--- BEGIN INPUT FOR THIS TASK ---

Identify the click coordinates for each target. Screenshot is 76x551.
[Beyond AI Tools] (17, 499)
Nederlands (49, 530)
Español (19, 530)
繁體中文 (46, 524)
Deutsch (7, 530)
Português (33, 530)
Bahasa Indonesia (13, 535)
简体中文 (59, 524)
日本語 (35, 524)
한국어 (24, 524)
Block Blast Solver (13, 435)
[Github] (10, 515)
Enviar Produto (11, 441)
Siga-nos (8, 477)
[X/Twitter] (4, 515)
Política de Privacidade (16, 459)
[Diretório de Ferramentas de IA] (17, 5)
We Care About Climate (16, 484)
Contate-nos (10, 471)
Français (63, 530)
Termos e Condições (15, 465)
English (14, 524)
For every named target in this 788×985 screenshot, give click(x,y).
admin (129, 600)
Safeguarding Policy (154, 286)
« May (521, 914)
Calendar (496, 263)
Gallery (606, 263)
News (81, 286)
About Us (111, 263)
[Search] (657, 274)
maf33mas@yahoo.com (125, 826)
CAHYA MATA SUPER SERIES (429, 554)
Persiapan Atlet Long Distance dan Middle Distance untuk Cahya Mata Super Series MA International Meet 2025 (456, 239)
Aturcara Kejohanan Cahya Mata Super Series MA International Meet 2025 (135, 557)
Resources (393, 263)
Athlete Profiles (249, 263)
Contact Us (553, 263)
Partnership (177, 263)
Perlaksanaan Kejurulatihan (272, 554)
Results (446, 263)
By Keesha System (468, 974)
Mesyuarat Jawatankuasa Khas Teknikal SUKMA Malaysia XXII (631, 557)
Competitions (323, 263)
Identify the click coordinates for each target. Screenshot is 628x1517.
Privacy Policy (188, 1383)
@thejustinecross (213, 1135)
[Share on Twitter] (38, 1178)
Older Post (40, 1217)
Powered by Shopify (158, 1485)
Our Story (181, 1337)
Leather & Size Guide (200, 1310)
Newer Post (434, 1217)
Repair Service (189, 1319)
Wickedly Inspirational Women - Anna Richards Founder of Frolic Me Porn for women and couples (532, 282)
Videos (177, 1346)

--- END INPUT FOR THIS TASK ---

REQUIRED TASK:
Write out the records without any changes, starting at the line containing "Termos e Condições (15, 465)" and ending after the line containing "[Search] (657, 274)".

EXERCISE SOLUTION:
Termos e Condições (15, 465)
English (14, 524)
For every named target in this 788×985 screenshot, give click(x,y).
admin (129, 600)
Safeguarding Policy (154, 286)
« May (521, 914)
Calendar (496, 263)
Gallery (606, 263)
News (81, 286)
About Us (111, 263)
[Search] (657, 274)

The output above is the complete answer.